#### SOURCE PASSAGE
----

We got up and walked, but this time he didn’t go ahead. We descended into Aviemore together and then went our separate ways.

I saw Stevie three days later in Ballater, my next village port-of-call. He and the woman he’d been hoping to meet were in a pub near my hostel, and he greeted me like an old friend. Which, in the strange time-dilation of the trail, I was.

 

Stevie looking back.

There are few obvious dangers on a wall across Scotland.  The Highlands require no technical climbing; the ground is padded like a gym mat; the spring and summer days are forgivingly long.  There are no bears and only one species of poisonous snake.  But that doesn’t mean there isn’t discomfort, as I found in the Cairngorms on the hardest day of my walk.

Like New Hampshire’s White Mountains, the Cairngorms aren’t terribly high, but they have harsh and changeable weather that is occasionally fatal to the ill-prepared and unlucky. At 2 in the afternoon, in the rain and with many miles already under my belt that day, I headed over one of the range’s plateaus to a place called the Fords of Avon.

 

For four hours I climbed a stony and windy trail that got stonier and windier the higher it went. Gusts staggered me. I ended up wearing almost all the clothing I’d brought — fleece, rain jacket, hat, mittens.

A peculiar attribute of Scotland’s round, bare hills is that you can rarely see the tops from below. What appears to be a summit turns out to be only the brow of a ridge, with another ascent beyond. That was the case on this climb. It seemed to go on forever.

When the ground finally leveled off, I estimated the wind was blowing about 50 mph and the temperature was in the high 30s. The grass tussocks were blown flat and the trail was littered with pink granite boulders. The descent, as I looked ahead, was going to have its own ups and downs.

----

#### PROVIDED MATERIAL

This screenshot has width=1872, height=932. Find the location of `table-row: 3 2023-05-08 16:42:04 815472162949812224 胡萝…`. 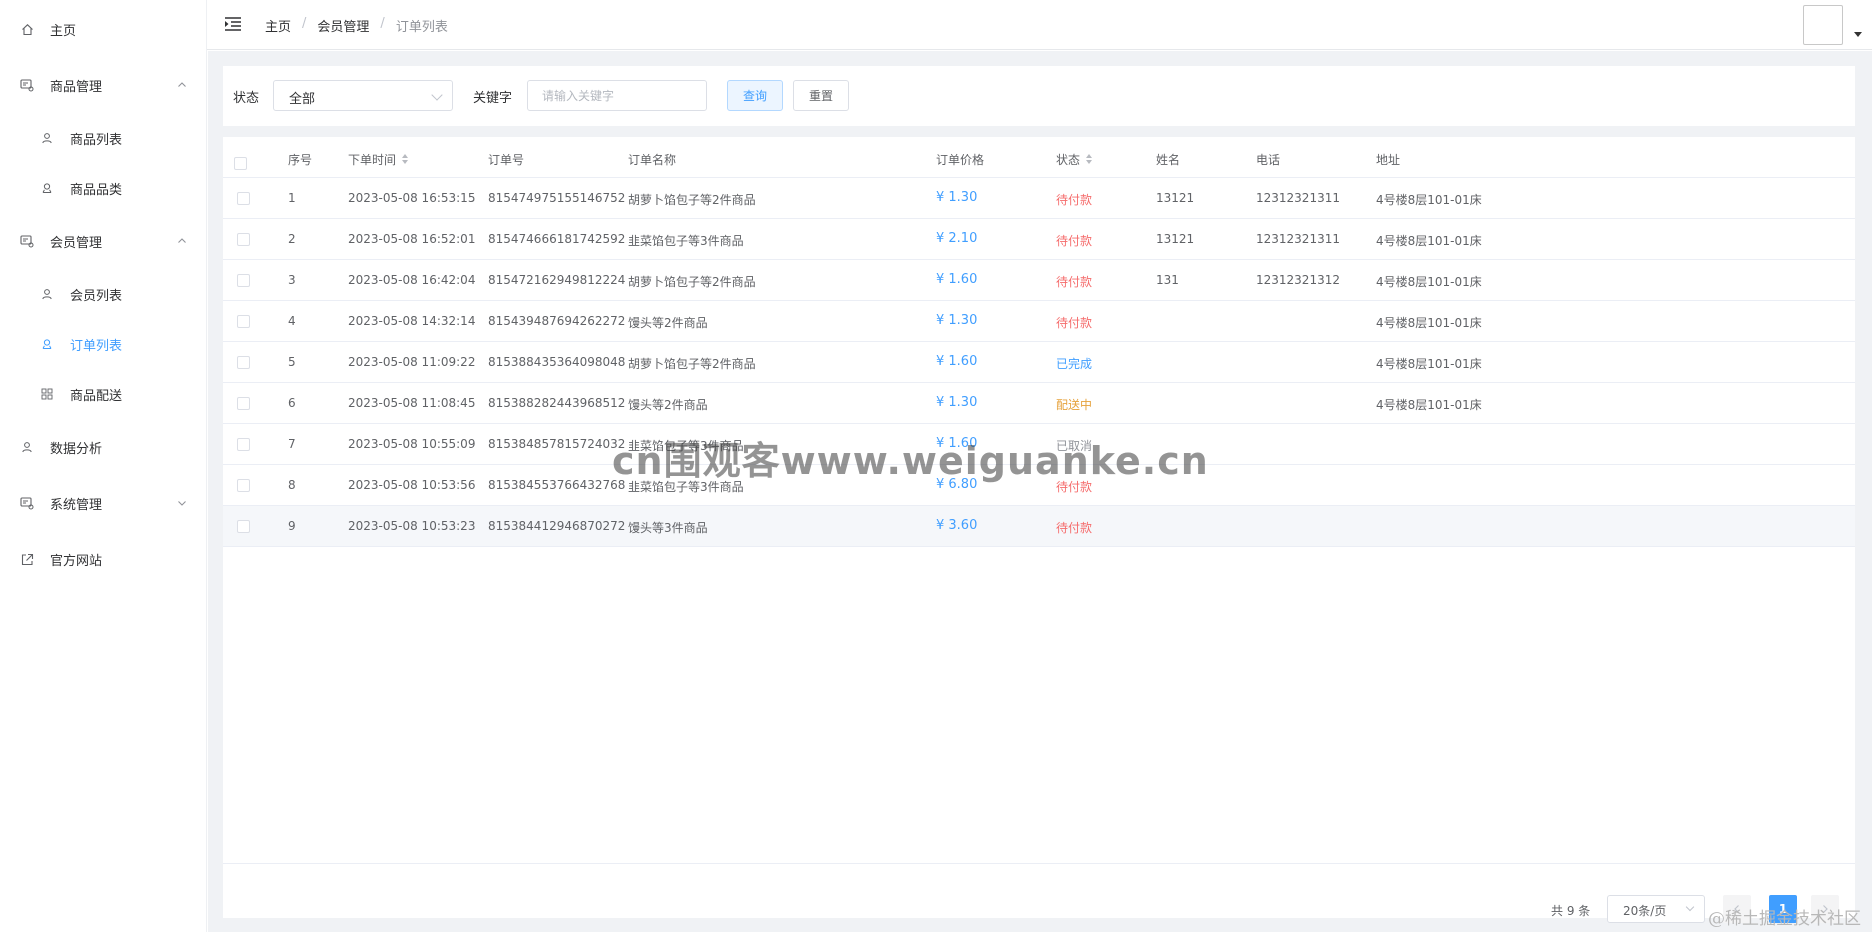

----

#### PROMPT
Please quote the entire passage about walking across Scotland, word for word. The data above is not needed for this.

#### ANSWER
We got up and walked, but this time he didn’t go ahead. We descended into Aviemore together and then went our separate ways.

I saw Stevie three days later in Ballater, my next village port-of-call. He and the woman he’d been hoping to meet were in a pub near my hostel, and he greeted me like an old friend. Which, in the strange time-dilation of the trail, I was.

 

Stevie looking back.

There are few obvious dangers on a wall across Scotland.  The Highlands require no technical climbing; the ground is padded like a gym mat; the spring and summer days are forgivingly long.  There are no bears and only one species of poisonous snake.  But that doesn’t mean there isn’t discomfort, as I found in the Cairngorms on the hardest day of my walk.

Like New Hampshire’s White Mountains, the Cairngorms aren’t terribly high, but they have harsh and changeable weather that is occasionally fatal to the ill-prepared and unlucky. At 2 in the afternoon, in the rain and with many miles already under my belt that day, I headed over one of the range’s plateaus to a place called the Fords of Avon.

 

For four hours I climbed a stony and windy trail that got stonier and windier the higher it went. Gusts staggered me. I ended up wearing almost all the clothing I’d brought — fleece, rain jacket, hat, mittens.

A peculiar attribute of Scotland’s round, bare hills is that you can rarely see the tops from below. What appears to be a summit turns out to be only the brow of a ridge, with another ascent beyond. That was the case on this climb. It seemed to go on forever.

When the ground finally leveled off, I estimated the wind was blowing about 50 mph and the temperature was in the high 30s. The grass tussocks were blown flat and the trail was littered with pink granite boulders. The descent, as I looked ahead, was going to have its own ups and downs.